- **Short task**: Convert the data lines starting at "Click the Time Held Top 20 row" and ending at "[x=122, y=455]" into a Markdown table with a Row column numbering each line and a Text column holding that line, leaving out blank lines.

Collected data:
#####
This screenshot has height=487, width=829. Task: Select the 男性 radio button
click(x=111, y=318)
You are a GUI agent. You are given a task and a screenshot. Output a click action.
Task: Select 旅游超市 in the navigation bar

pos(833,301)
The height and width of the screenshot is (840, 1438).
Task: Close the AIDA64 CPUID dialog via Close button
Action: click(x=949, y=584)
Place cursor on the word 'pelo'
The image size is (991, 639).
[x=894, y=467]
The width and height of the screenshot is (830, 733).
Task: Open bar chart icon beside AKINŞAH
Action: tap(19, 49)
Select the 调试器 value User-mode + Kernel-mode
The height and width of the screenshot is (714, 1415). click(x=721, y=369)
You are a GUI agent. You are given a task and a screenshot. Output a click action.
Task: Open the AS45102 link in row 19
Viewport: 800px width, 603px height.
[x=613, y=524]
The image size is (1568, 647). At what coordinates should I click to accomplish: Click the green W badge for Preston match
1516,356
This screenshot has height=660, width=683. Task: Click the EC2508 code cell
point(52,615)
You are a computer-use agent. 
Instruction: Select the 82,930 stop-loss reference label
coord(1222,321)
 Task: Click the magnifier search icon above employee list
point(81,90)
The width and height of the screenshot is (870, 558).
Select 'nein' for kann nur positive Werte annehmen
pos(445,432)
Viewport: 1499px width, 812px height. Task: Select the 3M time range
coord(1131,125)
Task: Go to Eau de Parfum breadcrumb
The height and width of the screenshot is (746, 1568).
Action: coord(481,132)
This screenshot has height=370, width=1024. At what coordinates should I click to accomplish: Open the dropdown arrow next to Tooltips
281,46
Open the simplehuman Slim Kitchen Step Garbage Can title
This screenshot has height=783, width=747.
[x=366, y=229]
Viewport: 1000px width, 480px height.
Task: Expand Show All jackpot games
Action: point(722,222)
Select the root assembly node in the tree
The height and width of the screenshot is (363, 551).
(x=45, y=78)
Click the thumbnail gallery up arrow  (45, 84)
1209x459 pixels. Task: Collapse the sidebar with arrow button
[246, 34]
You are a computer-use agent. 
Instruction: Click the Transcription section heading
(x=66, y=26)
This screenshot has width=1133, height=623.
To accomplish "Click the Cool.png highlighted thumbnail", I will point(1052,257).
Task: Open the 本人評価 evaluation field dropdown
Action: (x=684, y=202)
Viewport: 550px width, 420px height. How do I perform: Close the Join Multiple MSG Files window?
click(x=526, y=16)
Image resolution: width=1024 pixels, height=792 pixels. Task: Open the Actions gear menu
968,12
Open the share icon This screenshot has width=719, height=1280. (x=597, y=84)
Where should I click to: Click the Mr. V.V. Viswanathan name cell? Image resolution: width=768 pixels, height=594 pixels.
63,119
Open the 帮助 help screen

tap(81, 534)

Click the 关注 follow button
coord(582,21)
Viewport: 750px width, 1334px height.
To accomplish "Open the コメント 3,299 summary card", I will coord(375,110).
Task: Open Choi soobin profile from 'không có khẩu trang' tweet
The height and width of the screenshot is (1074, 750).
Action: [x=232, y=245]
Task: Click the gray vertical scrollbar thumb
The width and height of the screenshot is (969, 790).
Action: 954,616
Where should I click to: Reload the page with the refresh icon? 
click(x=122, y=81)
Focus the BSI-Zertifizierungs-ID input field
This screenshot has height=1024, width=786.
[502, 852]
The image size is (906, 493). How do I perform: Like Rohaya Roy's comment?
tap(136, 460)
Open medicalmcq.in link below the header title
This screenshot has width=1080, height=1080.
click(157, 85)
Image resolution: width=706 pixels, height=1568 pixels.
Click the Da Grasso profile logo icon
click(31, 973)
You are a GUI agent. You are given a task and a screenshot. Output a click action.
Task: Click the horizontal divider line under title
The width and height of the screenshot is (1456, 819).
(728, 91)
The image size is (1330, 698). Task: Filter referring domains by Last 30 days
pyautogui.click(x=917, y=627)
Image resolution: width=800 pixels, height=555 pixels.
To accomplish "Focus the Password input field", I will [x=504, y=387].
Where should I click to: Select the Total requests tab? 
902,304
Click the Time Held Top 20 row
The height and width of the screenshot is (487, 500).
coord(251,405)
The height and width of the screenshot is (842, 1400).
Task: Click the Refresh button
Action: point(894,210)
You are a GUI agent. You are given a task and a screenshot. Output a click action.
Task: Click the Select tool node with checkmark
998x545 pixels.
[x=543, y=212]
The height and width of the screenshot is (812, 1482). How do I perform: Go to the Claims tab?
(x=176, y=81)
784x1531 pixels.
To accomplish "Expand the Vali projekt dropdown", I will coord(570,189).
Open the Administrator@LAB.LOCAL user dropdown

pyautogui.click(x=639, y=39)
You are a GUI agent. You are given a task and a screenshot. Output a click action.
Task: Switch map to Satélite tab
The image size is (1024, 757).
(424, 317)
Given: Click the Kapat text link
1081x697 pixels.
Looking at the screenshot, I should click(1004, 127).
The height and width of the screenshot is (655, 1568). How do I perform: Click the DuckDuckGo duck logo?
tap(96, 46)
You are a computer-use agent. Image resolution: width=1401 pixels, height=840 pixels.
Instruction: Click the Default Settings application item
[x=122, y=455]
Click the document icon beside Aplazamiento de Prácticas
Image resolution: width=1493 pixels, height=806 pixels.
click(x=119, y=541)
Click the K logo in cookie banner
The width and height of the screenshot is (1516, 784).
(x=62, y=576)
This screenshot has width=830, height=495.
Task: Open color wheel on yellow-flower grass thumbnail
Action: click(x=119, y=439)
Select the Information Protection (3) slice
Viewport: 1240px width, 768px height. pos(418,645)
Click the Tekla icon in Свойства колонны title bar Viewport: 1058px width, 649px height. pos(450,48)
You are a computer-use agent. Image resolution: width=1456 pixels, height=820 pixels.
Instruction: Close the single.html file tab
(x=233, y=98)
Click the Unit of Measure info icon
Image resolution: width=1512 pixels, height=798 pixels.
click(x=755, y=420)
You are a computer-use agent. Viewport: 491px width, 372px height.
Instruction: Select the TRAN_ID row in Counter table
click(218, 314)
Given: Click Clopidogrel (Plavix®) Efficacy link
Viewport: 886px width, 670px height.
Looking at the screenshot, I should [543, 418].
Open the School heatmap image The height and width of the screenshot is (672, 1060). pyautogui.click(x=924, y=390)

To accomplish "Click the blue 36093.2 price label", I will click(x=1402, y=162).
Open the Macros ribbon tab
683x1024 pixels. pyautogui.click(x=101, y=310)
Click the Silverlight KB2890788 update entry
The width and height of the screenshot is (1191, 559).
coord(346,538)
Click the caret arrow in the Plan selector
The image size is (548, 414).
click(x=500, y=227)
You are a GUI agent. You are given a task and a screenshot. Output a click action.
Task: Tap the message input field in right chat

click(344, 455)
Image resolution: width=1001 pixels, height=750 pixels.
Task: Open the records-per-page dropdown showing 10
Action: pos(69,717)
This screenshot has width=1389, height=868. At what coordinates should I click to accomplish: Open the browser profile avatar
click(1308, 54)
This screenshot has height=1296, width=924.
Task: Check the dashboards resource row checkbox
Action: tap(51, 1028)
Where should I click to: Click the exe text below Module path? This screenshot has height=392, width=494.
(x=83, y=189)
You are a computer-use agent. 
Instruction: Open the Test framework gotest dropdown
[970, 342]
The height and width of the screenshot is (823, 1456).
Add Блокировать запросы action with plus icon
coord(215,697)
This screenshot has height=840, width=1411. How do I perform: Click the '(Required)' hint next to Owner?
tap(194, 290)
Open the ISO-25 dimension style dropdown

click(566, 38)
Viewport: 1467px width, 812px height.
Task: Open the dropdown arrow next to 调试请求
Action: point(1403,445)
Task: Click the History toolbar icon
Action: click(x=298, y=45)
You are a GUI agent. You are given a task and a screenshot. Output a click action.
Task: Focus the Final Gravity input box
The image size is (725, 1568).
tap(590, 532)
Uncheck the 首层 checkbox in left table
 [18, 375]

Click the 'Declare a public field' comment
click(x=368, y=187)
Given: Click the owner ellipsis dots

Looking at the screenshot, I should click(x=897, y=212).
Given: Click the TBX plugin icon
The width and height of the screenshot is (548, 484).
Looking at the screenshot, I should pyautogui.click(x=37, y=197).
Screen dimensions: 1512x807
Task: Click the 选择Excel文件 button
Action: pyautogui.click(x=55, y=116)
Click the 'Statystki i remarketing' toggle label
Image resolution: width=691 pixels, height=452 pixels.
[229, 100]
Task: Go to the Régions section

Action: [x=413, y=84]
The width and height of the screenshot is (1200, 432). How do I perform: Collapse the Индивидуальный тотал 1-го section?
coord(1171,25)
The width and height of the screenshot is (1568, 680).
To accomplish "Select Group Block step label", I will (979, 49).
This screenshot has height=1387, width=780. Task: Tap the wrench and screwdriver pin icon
#####
- **Response to this exercise**:
| Row | Text |
|---|---|
| 1 | Click the Time Held Top 20 row |
| 2 | The height and width of the screenshot is (487, 500). |
| 3 | coord(251,405) |
| 4 | The height and width of the screenshot is (842, 1400). |
| 5 | Task: Click the Refresh button |
| 6 | Action: point(894,210) |
| 7 | You are a GUI agent. You are given a task and a screenshot. Output a click action. |
| 8 | Task: Click the Select tool node with checkmark |
| 9 | 998x545 pixels. |
| 10 | [x=543, y=212] |
| 11 | The height and width of the screenshot is (812, 1482). How do I perform: Go to the Claims tab? |
| 12 | (x=176, y=81) |
| 13 | 784x1531 pixels. |
| 14 | To accomplish "Expand the Vali projekt dropdown", I will coord(570,189). |
| 15 | Open the Administrator@LAB.LOCAL user dropdown |
| 16 | pyautogui.click(x=639, y=39) |
| 17 | You are a GUI agent. You are given a task and a screenshot. Output a click action. |
| 18 | Task: Switch map to Satélite tab |
| 19 | The image size is (1024, 757). |
| 20 | (424, 317) |
| 21 | Given: Click the Kapat text link |
| 22 | 1081x697 pixels. |
| 23 | Looking at the screenshot, I should click(1004, 127). |
| 24 | The height and width of the screenshot is (655, 1568). How do I perform: Click the DuckDuckGo duck logo? |
| 25 | tap(96, 46) |
| 26 | You are a computer-use agent. Image resolution: width=1401 pixels, height=840 pixels. |
| 27 | Instruction: Click the Default Settings application item |
| 28 | [x=122, y=455] |